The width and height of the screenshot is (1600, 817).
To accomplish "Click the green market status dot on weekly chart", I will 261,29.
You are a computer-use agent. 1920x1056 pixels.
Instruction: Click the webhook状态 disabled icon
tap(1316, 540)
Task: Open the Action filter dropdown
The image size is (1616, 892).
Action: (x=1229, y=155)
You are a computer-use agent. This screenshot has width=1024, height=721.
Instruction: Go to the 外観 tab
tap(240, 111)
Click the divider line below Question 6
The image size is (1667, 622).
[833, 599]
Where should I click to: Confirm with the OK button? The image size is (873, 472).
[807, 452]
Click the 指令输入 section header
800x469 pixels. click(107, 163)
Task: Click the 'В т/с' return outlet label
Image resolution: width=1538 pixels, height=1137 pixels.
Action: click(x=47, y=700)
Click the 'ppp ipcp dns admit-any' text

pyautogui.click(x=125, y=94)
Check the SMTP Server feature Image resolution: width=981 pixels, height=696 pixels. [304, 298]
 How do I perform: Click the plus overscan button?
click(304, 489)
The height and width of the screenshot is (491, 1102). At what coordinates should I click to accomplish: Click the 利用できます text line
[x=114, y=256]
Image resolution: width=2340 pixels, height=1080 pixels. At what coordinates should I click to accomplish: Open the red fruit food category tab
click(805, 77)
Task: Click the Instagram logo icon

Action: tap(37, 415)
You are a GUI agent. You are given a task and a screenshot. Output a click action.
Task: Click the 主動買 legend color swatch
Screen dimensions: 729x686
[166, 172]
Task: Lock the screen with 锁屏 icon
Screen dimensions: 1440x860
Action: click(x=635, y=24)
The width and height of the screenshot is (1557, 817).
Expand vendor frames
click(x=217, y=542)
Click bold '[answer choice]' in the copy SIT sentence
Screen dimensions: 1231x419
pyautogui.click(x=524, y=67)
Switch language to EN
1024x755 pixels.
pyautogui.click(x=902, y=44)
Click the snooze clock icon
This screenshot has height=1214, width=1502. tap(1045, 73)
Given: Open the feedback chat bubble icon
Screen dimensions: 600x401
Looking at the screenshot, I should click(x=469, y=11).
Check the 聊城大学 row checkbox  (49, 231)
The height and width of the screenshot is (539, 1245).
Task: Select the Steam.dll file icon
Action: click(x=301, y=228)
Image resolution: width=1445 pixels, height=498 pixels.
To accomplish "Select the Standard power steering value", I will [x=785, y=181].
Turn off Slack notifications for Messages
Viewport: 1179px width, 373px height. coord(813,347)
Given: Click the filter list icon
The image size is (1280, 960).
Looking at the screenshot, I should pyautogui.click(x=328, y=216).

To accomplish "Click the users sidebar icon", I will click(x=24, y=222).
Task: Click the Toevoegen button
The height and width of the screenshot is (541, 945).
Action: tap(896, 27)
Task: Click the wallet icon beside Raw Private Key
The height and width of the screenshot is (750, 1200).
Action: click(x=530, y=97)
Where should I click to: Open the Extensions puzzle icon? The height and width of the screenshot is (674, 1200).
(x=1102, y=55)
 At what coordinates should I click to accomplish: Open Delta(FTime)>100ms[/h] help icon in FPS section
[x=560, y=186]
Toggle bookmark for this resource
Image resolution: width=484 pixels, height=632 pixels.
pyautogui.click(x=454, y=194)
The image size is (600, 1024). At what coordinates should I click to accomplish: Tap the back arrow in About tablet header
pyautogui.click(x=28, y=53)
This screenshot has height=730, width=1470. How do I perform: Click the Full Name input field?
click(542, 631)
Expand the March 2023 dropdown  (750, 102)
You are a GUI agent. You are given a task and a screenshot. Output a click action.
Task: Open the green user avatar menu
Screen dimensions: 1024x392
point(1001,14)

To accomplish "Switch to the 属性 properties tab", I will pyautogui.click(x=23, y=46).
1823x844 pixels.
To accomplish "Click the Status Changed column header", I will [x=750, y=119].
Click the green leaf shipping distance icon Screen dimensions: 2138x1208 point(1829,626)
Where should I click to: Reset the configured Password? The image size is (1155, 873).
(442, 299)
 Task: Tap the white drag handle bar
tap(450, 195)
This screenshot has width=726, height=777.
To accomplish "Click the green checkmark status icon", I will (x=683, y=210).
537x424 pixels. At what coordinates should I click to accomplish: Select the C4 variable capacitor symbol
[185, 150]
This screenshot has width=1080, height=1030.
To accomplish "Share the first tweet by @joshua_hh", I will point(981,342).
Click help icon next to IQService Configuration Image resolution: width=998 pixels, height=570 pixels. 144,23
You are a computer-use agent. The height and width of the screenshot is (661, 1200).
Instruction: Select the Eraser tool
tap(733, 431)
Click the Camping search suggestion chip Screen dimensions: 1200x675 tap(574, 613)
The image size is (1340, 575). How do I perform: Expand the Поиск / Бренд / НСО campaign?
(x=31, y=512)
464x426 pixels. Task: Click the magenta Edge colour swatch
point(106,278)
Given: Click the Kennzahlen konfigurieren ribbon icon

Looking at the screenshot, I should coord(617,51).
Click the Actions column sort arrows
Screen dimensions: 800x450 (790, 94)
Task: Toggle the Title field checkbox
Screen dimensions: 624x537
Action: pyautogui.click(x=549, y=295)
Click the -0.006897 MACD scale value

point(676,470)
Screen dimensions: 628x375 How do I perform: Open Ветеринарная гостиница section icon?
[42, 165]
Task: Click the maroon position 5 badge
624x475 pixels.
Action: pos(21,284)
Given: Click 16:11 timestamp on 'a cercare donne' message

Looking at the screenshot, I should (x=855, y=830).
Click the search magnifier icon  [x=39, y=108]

◆ YOUR GOAL ◆
Report all lines of the data that include the word "green".

◆ TASK SOLUTION ◆
To accomplish "Click the green market status dot on weekly chart", I will 261,29.
Task: Open the green user avatar menu
Click the green leaf shipping distance icon Screen dimensions: 2138x1208 point(1829,626)
To accomplish "Click the green checkmark status icon", I will (x=683, y=210).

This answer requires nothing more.